36 imágenes a la deriva entre dobles sentidos, significados ocultos, promesas incumplidas...

 

¿Por qué estas fotografías y no otras? Pregunta de difícil respuesta. ¿Las mejores imágenes se consiguen conscientemente o dejándose llevar? ¿Sabemos lo que tenemos dentro y lo que queremos sacar?

 

“I’m still looking for my own Jane Gallagher” ha sido mi primer proyecto digno de ese nombre. Algo meditado profundamente y a lo largo de casi un año. La idea inicial fue sintetizar 30 años de vida para hablar de mí mismo. Pero pronto quedó patente que el proyecto casi tenía vida propia, que las fotos venían solas, o no venían. Desesperación, euforia...un largo camino cristalizado en el fotolibro que ya muchos tienen en su estantería. Ha llegado mucho más lejos de lo que podría haber imaginado.

 

¿Y de qué trata “I’m still looking for my own Jane Gallagher”? Es absurdo intentar establecer una dinámica a la hora de mirar e interpretar las imágenes que componen el libro. Barthes estableció con su studium y punctum los grados de implicación con la imagen observada, pautas que yo llevo más allá de la fotografía. Lo que para unos es anodino o carente de significado, para otros se vuelve vital, punzante. Aquí conecto con las teorías de equivalencia de Alfred Stieglitz o Minor White: lo que se fotografía se corresponde de una manera tremendamente íntima con experiencias y sensaciones vividas, raramente compartidas con la inmensa mayoría de observadores. La imagen es única, las reacciones infinitas.


No he desvelado mucho acerca de la historia narrada en“I’m still looking for my own Jane Gallagher”, y expuesto lo anterior, no creo que sea relevante.


"Lo mejor que el mundo tiene está en los muchos mundos que contiene”. Eduardo Galeano.


Pistas: hay reflejos de experiencias, buenas y malas.

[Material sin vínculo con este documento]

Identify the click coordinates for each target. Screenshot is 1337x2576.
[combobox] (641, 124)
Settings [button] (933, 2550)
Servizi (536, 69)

Una búsqueda, decepciones, esperanzas. No es un trabajo negativo, al menos no es la intención. Mi trabajo ha consistido en plantear una situación; ahora es tarea del observador resolverla.

 

Ninguna de las imágenes ha sido “provocada”, en el sentido de haber sido creada o escenificada. Creo firmemente que el juego, el desafío, de la fotografía está en dotarla  de un significado distinto al aparente, un nuevo significado intenso y personal. Asimismo, aunque no siempre aplicable, la fotografía viaja con nosotros desde mucho antes de darle forma. Cuando empecé a madurar la idea de “I’m still looking for my own Jane Gallagher”, mi tarea inicial fue establecer un conjunto de conceptos que trasladar a la imagen. Una vez interiorizados (o asumidos, reconocidos, si ya estaban dentro de mí), no había más que hacer que vivir y esperar a reconocer esa forma y momento adecuados. No hablo del “instante decisivo”, no me llama la atención Cartier-Bresson (no hay punctum, usando la teoría de Barthes). Hablo de saber que lo que estas viendo/experimentando es tu foto, eres tú mismo, tu reflejo, tu equivalente (otra vez Stieglitz).


Esto es, en esencia, I’m still looking for my own Jane Gallagher. ¿El título? Bueno, ya lo sabéis…me gusta Salinger. Y otra de esas cosas buenas de la vida es conectar con algo en el momento idóneo, cosa que me sucedió con “El guardián entre el centeno”.

 

Alguien dijo una vez que los mejores libros son aquellos en los que querrías ser el protagonista. ¿Cómo no querría ser yo como Holden Caulfield?